Asynchronous Runtimes in Action: An Introspective Framework for a Next Gen Runtime

Published in IPDRM, 2016

One of the most critical challenges that new high performance systems face is the lack of system software support for these large scale systems. Investment on system stack components is essential in the development, debugging and optimization of the new emerging programming models. These emerging models have the promise to better utilize the vast hardware resources available in current and future systems. To aid in the development of applications and new system stacks, runtimes, as instances of their respective execution models, need to produce facilities to introspect their inner workings and allow an in depth attribution of performance bottlenecks and computational patterns.
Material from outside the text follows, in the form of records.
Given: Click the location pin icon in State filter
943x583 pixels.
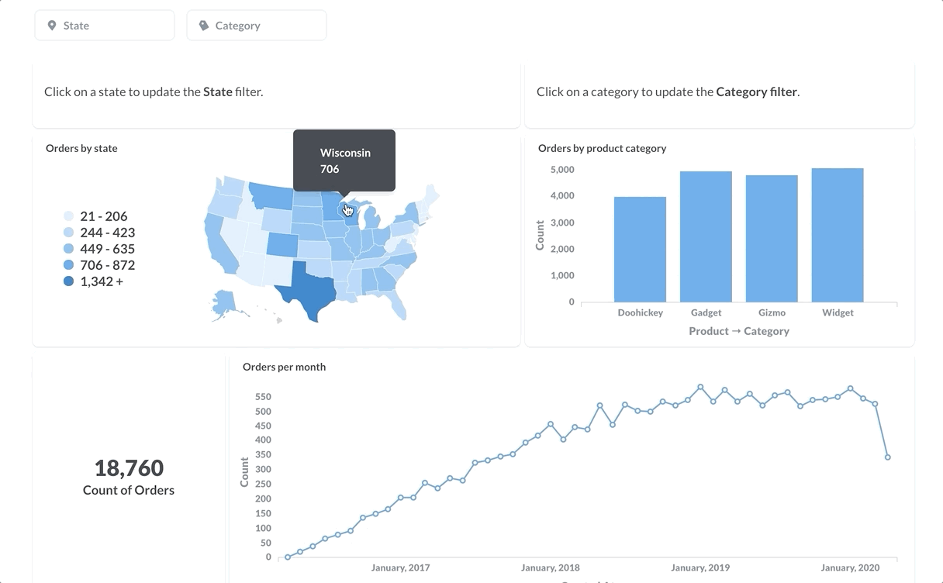Looking at the screenshot, I should [x=52, y=26].
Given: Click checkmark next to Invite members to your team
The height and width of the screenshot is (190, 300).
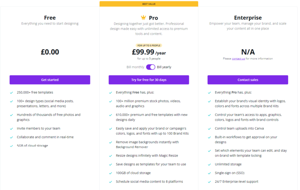Looking at the screenshot, I should tap(11, 129).
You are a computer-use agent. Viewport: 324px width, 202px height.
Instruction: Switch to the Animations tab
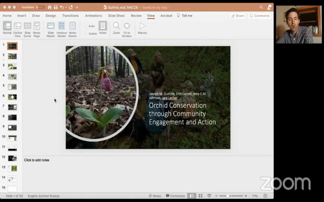pos(93,16)
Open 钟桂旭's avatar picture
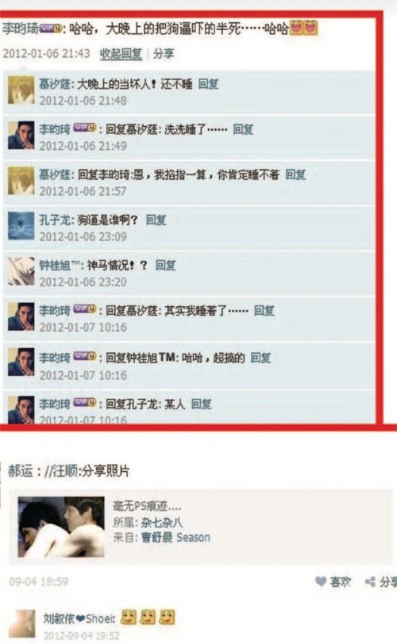 (21, 271)
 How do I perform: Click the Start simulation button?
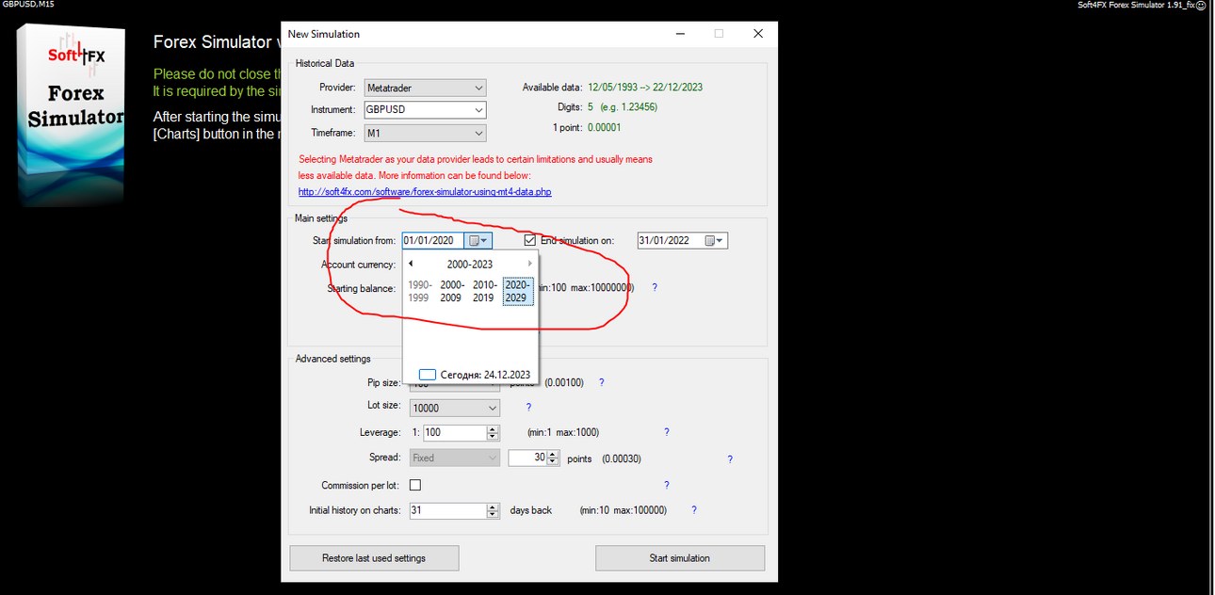(x=680, y=558)
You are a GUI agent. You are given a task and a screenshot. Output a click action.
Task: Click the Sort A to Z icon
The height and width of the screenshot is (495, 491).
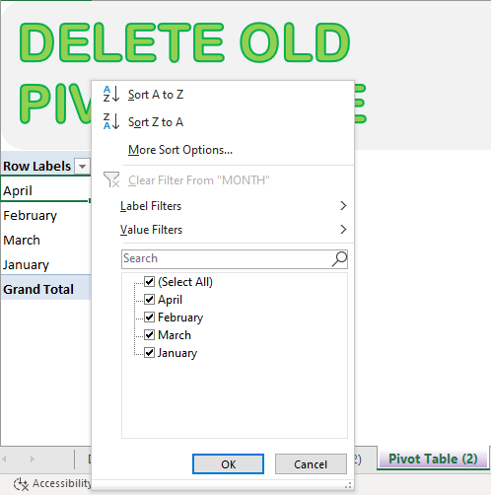[x=111, y=94]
In other words, the runtime systems need to reduce their opacity to observers so that users of a novel program execution model can adapt their designs to fit the intended model usage, regardless of the layer that they are working on. This design/development loop (akin to co-design) enables synergistic opportunities across the entire computational stack. This paper presents the design and implementation of a simple “gray” box performance attribution harness running inside a fine grain runtime system: the Open Community Runtime (OCR). We showcase what such a framework can indicate regarding the runtime behavior while running at scale. To this end, we have designed a set of synthetic scenarios aimed to test the runtime at their best and worst cases. We present an analysis of the most important runtime features, properties and idiosyncrasies that will affect the development of new runtime features, algorithmic selection, and application development.